Unanswered questions

Lesk’s algorithm leaves several questions unanswered, such as:

What dictionary should be used? The Lesk algorithm does not specify which dictionary should be used. This can affect the accuracy of the algorithm, as different dictionaries may have different definitions for the same word.
Should all matched terms be considered equally, or should they be weighed by the length of the dictionary definition? The Lesk algorithm does not specify how to weight the matched terms. This can also affect the accuracy of the algorithm, as some terms may be more important than others.
How wide should the context window be? The Lesk algorithm does not specify how wide the context window should be. This can also affect the accuracy of the algorithm, as a wider context window may capture more information about the word, but it may also include irrelevant information.

These types of questions help us discover the best fit for our usecase and improve algorithm as per our need,

One way to improve the accuracy of Lesk’s algorithm is to use a better dictionary. A better dictionary would have more accurate and complete definitions for words.

Another way to improve the accuracy of is to weight the matched terms. Some terms may be more important than others, and weighting the terms can help to improve the accuracy of the algorithm.

Another way to improve is to adjust the context window size. A wider context window may capture more information about the word, but it may also include irrelevant information. Adjusting the context window size can help to improve the accuracy of the algorithm by capturing the relevant information while filtering out the irrelevant information.

Other Approaches

Supervised approaches require a labeled corpus, which is a corpus of text where each word has been manually assigned a sense. The algorithm is trained on this corpus and then used to disambiguate words in new text.

Some supervised approaches to WSD include:

Naive Bayes: This is a simple but effective algorithm that uses Bayes’ theorem to calculate the probability of a word having a particular sense given the context of the word.

Decision list: This is a rule-based algorithm that uses a set of rules to disambiguate words. The rules are typically learned from a labeled corpus.
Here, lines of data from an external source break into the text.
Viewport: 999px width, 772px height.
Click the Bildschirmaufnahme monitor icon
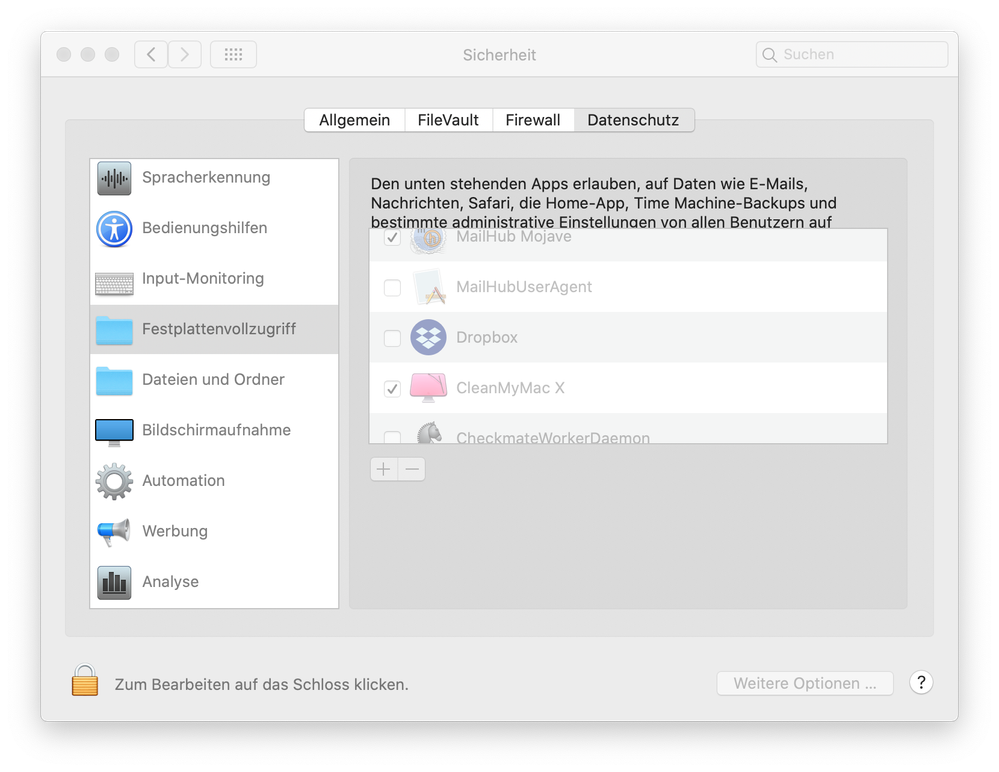tap(113, 430)
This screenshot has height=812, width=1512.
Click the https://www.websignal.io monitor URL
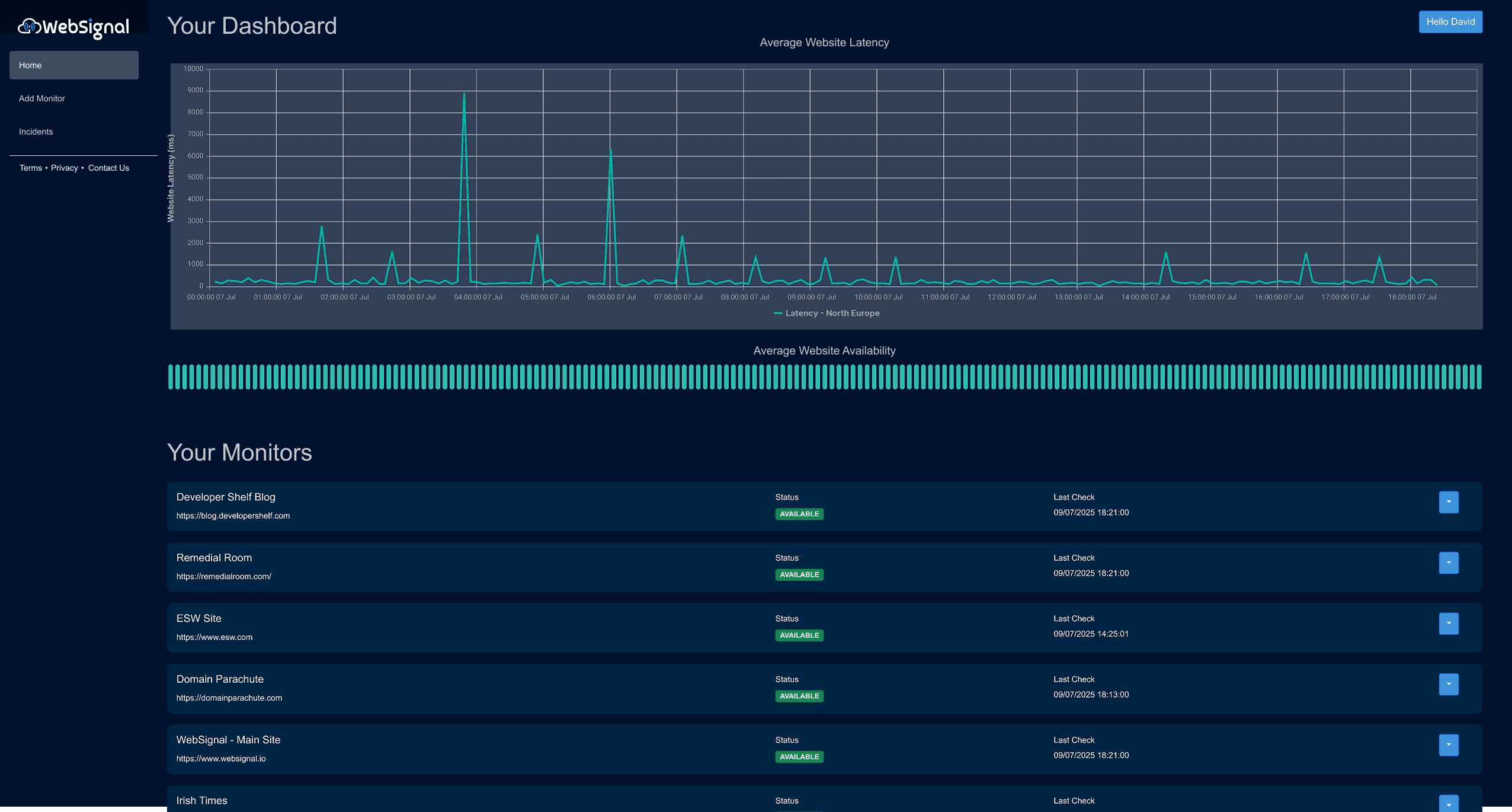(221, 759)
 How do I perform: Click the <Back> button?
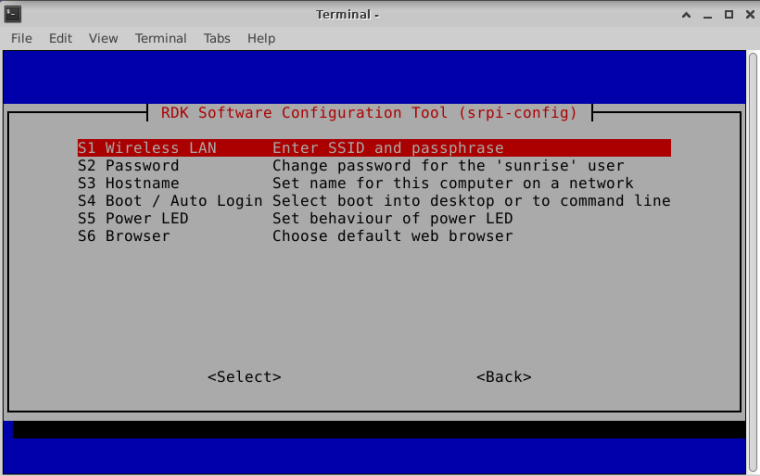point(504,377)
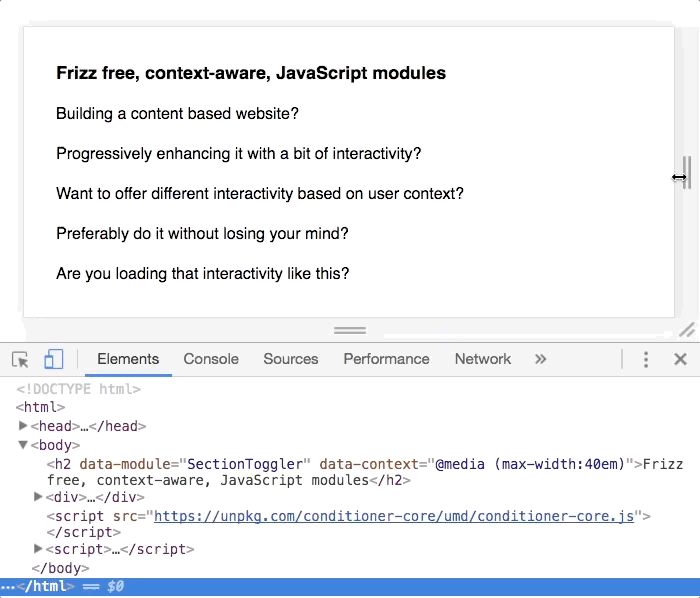Click the bottom viewport height resize handle
The height and width of the screenshot is (598, 700).
pyautogui.click(x=349, y=330)

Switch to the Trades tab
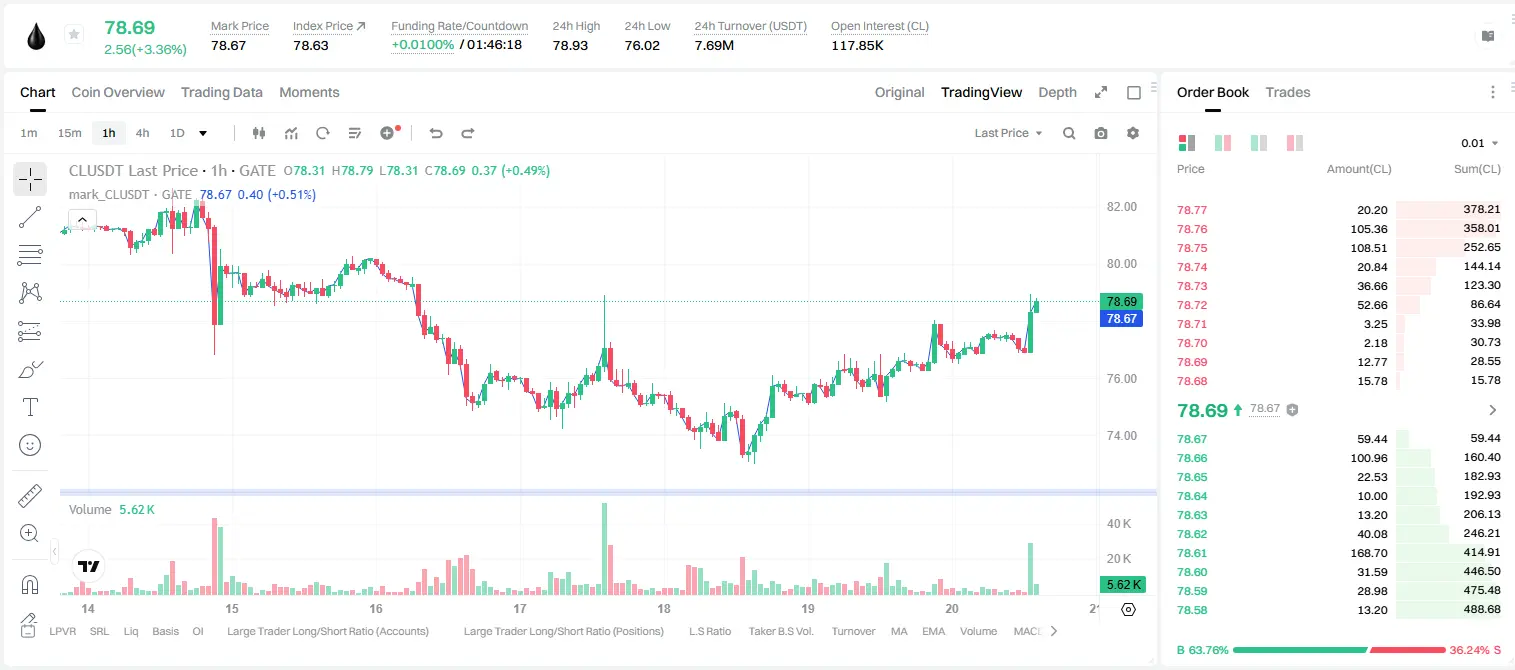click(1287, 92)
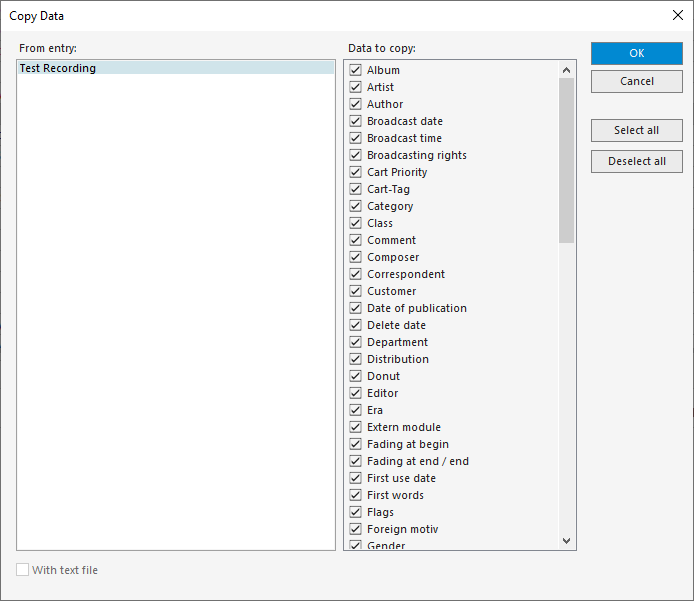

Semi-supervised approaches use a combination of labeled and unlabeled data. The algorithm is trained on the labeled data and then used to disambiguate words in the unlabeled data.

Semi-supervised approaches to WSD include:

Yarowsky’s algorithm: This algorithm uses a bootstrapping technique to create a labeled corpus from an unlabeled corpus. The algorithm starts with a small set of labeled data and then uses this data to automatically label more data.

Unsupervised approaches to WSD include:

Hyperlex: This algorithm uses a hypergraph to represent the relationships between words and senses. The algorithm then uses a graph search algorithm to disambiguate words.

Conclusion

In conclusion, Lesk’s Algorithm stands as a testament to the enduring power of innovative ideas in shaping our understanding of language. As we navigate the intricate landscape of Natural Language Processing, Lesk’s Algorithm reminds us that even in the digital age, the wisdom of context, the resonance of shared meanings, and the delicate interplay of words continue to be pivotal. While newer techniques have emerged, this algorithm’s simplicity and effectiveness showcase the elegance of linguistic investigation. As technology advances and our grasp of language deepens, the journey of refining algorithms like Lesk’s will undoubtedly contribute to ever more precise and insightful language understanding, enriching both human communication and the capabilities of artificial intelligence.

Each of these approaches has its own advantages and disadvantages. Supervised approaches are typically more accurate than unsupervised approaches, but they require a labeled corpus, which can be expensive and time-consuming to create. Semi-supervised approaches can be a good compromise between accuracy and efficiency. Unsupervised approaches are the most efficient, but they are also the least accurate.

The best approach to WSD depends on the specific application. For example, if accuracy is critical, then a supervised approach is likely the best choice. If speed is critical, then an unsupervised approach may be a better choice.